I am interested in Roman history, and had a discussion with someone with a background in classics and history at one of the Ivies. They kept quoting garbled and watered down versions of Peter Brown, rather than expressing their own original thoughts and ideas, in relation to the concept of material decline (a la Bryan Ward-Perkins). My impression was that this individual was somewhat taken aback that someone with a science background from a state school wasn’t impressed by the bluffing, and actually knew some of the literature in this area. They didn’t seem to comprehend that my goal wasn’t to seem smart, but to mine them for more information and insight. I came back empty in that regard.

The purpose of an Ivy League education is less about knowledge, and more about credentialing and building networks.

Here‘s Pinker’s TNR piece, which prompted Razib’s blog post.

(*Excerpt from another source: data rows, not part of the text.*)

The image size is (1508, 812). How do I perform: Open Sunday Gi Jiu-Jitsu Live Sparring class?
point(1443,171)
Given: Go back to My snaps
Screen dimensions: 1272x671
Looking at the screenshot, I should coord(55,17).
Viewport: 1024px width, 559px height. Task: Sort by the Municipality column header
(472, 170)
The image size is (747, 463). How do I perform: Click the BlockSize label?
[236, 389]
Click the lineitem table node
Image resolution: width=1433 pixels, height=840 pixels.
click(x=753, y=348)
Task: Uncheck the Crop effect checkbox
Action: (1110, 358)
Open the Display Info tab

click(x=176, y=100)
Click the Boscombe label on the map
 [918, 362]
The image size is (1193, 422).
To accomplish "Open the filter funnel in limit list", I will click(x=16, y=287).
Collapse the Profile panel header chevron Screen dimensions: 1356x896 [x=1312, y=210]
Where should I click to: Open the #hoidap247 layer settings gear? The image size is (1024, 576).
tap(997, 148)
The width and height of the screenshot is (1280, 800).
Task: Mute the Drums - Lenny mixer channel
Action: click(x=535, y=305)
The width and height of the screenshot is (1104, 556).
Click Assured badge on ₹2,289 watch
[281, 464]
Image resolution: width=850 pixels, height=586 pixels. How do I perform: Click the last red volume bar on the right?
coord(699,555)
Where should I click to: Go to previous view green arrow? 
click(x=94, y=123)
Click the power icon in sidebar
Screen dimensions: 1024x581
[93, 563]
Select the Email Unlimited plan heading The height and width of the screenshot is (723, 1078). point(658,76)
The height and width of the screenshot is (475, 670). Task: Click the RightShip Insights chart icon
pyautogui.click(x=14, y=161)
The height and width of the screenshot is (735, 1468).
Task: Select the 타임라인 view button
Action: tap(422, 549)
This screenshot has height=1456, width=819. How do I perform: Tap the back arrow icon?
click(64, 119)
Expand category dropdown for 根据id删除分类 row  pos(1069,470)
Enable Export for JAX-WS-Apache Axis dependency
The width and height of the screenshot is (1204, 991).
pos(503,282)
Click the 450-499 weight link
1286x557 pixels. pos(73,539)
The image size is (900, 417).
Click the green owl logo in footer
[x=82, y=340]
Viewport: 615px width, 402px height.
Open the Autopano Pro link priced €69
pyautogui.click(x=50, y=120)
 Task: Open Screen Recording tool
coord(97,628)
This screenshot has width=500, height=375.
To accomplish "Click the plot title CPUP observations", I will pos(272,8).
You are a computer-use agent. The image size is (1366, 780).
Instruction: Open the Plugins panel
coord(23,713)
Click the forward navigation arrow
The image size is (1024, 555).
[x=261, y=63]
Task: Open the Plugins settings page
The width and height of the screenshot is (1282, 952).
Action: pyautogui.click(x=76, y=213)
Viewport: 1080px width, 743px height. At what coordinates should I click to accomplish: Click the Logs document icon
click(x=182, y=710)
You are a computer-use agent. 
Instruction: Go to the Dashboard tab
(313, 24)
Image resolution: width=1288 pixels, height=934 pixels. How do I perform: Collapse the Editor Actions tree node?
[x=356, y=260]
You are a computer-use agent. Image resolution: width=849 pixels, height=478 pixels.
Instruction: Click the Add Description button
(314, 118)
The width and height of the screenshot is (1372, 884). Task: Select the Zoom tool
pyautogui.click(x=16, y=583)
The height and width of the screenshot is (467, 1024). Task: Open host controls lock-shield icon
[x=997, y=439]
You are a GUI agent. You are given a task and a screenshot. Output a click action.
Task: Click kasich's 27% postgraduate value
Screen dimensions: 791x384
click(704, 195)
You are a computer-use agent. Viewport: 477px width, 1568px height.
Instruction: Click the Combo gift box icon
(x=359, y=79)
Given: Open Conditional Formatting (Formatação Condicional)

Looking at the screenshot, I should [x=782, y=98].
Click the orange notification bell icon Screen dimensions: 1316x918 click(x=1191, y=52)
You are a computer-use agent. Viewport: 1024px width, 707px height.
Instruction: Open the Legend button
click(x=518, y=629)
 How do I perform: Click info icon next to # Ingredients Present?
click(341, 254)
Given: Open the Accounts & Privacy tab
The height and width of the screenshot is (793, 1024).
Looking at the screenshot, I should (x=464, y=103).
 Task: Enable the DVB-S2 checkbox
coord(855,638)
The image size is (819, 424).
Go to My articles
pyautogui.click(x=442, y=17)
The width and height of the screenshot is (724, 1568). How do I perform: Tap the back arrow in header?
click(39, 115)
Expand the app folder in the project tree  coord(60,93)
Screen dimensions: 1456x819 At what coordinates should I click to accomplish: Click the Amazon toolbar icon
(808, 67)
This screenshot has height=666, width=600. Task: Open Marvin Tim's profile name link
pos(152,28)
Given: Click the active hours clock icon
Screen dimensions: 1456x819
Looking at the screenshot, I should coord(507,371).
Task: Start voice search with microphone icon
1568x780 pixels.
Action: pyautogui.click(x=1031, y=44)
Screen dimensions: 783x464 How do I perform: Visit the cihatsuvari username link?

[Update a few minutes later]

Definitely read the Pinker piece:

…why are elite universities, of all institutions, perpetuating the destructive stereotype that smart people are one-dimensional dweebs? It would be an occasion for hilarity if anyone suggested that Harvard pick its graduate students, faculty, or president for their prowess in athletics or music, yet these people are certainly no shallower than our undergraduates. In any case, the stereotype is provably false. Camilla Benbow and David Lubinski have tracked a large sample of precocious teenagers identified solely by high performance on the SAT, and found that when they grew up, they not only excelled in academia, technology, medicine, and business, but won outsize recognition for their novels, plays, poems, paintings, sculptures, and productions in dance, music, and theater. A comparison to a Harvard freshman class would be like a match between the Harlem Globetrotters and the Washington Generals.

What about the rationalization that charitable extracurricular activities teach kids important lessons of moral engagement? There are reasons to be skeptical. A skilled professional I know had to turn down an important freelance assignment because of a recurring commitment to chauffeur her son to a resumé-building “social action” assignment required by his high school. This involved driving the boy for 45 minutes to a community center, cooling her heels while he sorted used clothing for charity, and driving him back—forgoing income which, judiciously donated, could have fed, clothed, and inoculated an African village. The dubious “lessons” of this forced labor as an overqualified ragpicker are that children are entitled to treat their mothers’ time as worth nothing, that you can make the world a better place by destroying economic value, and that the moral worth of an action should be measured by the conspicuousness of the sacrifice rather than the gain to the beneficiary.

Yes. It’s quite insidious, really.

Grievance Studies Departments

Just how bad is the “scholarship” there?

Because searches are perhaps the most opaque aspect of the academic process, the only way that the public will learn the identities of the other semi-finalists and finalists for the Illinois job is if the applicants themselves reveal it publicly. (The chances of that occurring are about zero: who would want to admit they were beaten out for a job by someone like Salaita?) But defenders of academic freedom should be as critical of the Indian Studies program as they are of the Illinois chancellor.

As Glenn notes, the primary function of such departments is as sinecures for otherwise talentless leftists. It’s all part and parcel of the huge publicly financed scam that much of academia has become.